*What to do*: Take every line containing "click" from the material and copy it.

*Source material*:
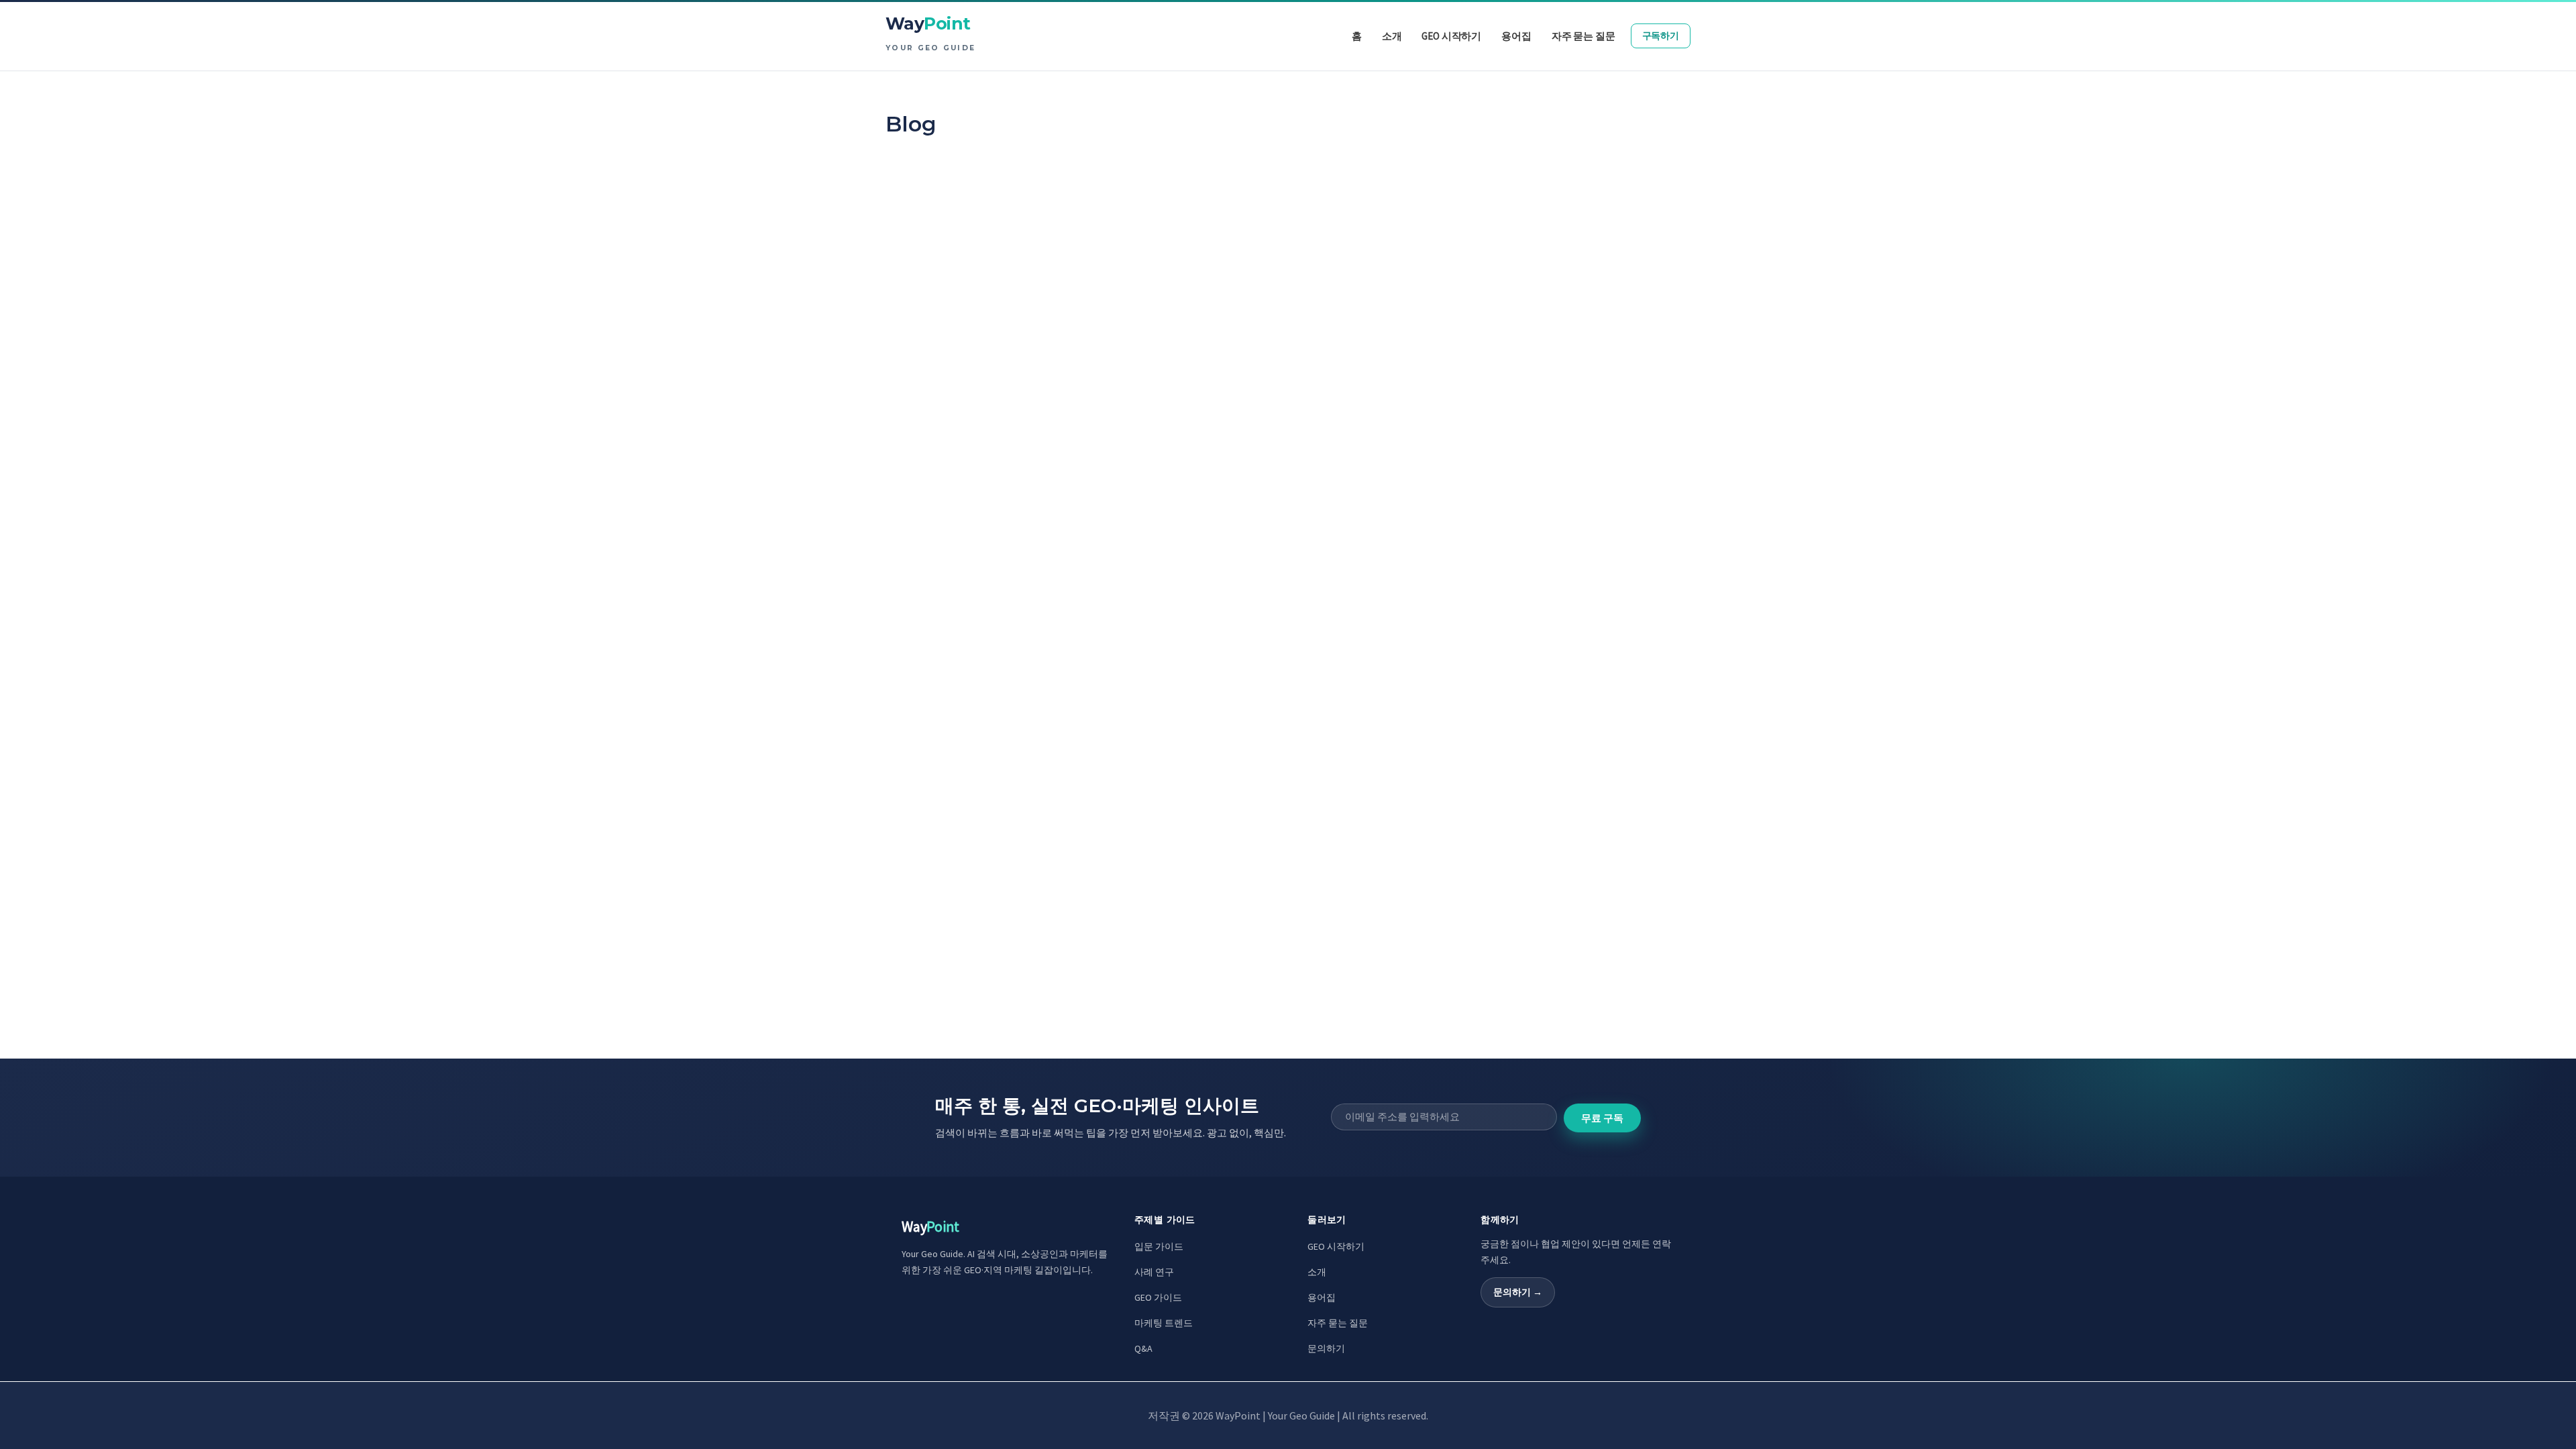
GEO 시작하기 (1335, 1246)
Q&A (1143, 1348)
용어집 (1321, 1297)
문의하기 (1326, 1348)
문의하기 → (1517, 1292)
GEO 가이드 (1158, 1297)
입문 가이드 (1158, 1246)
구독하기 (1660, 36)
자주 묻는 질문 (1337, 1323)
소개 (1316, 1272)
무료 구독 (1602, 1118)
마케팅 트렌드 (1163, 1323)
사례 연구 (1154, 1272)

==

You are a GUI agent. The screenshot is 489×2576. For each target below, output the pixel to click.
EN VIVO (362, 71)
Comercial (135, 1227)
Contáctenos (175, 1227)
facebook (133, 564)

--

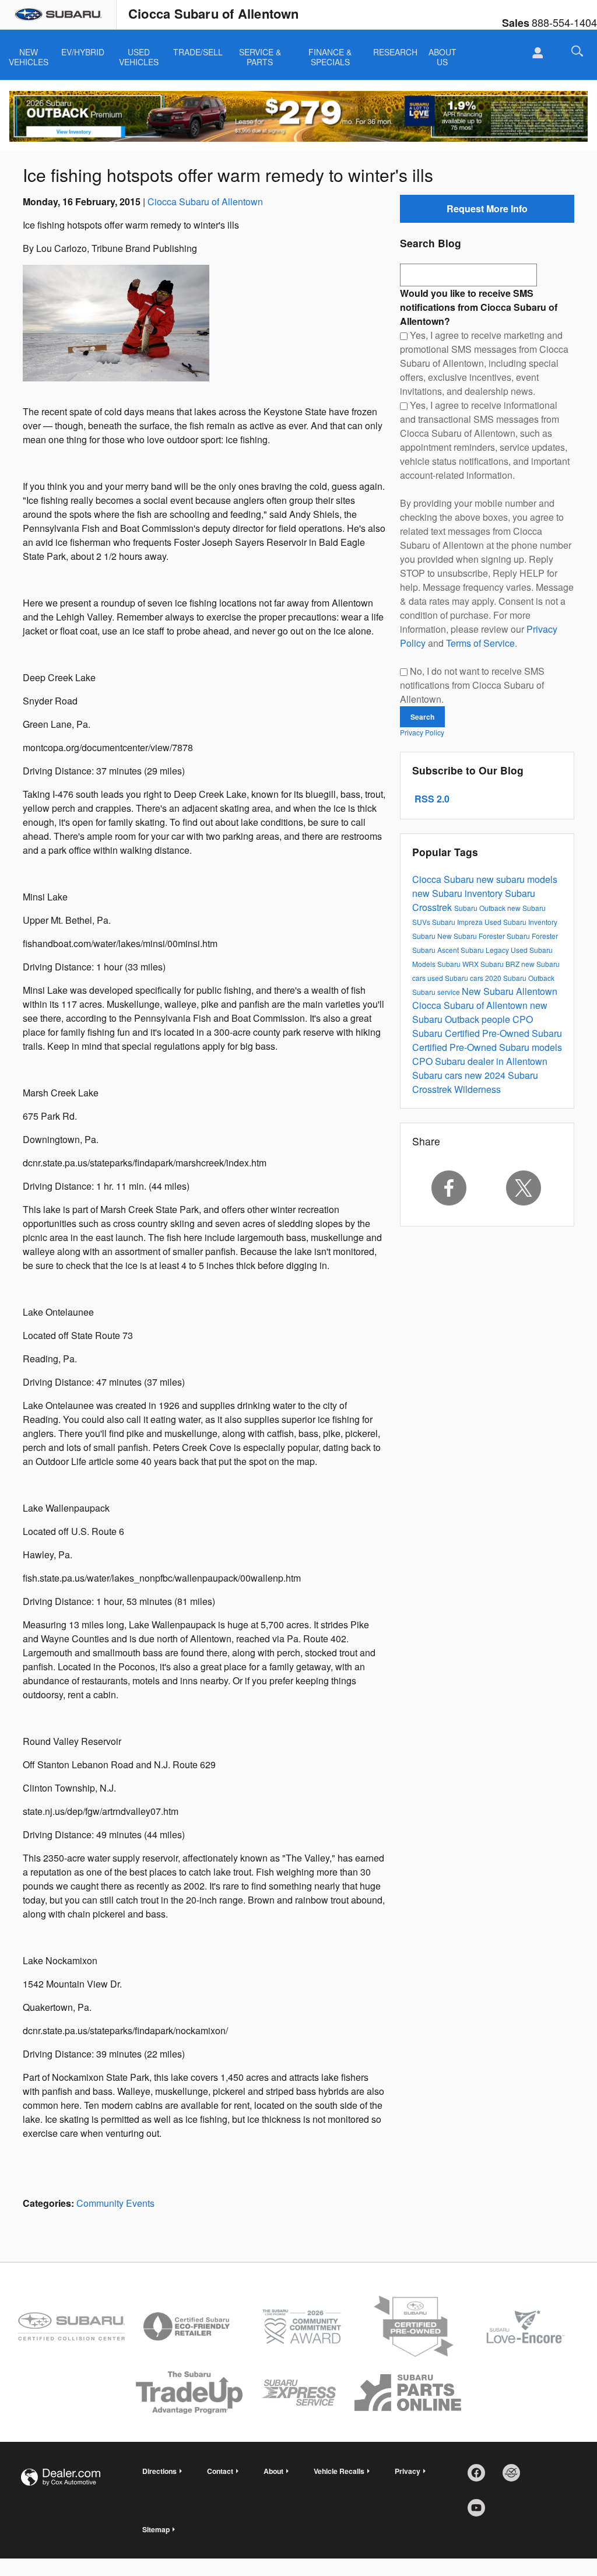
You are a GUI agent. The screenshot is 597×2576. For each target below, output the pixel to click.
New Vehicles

*Solution for this problem*:
You are a GUI agent. The screenshot is 489×2576. For each target below, output the pixel to click.
You are a GUI agent. The screenshot is 597×2576. For each target below, output the pixel to click.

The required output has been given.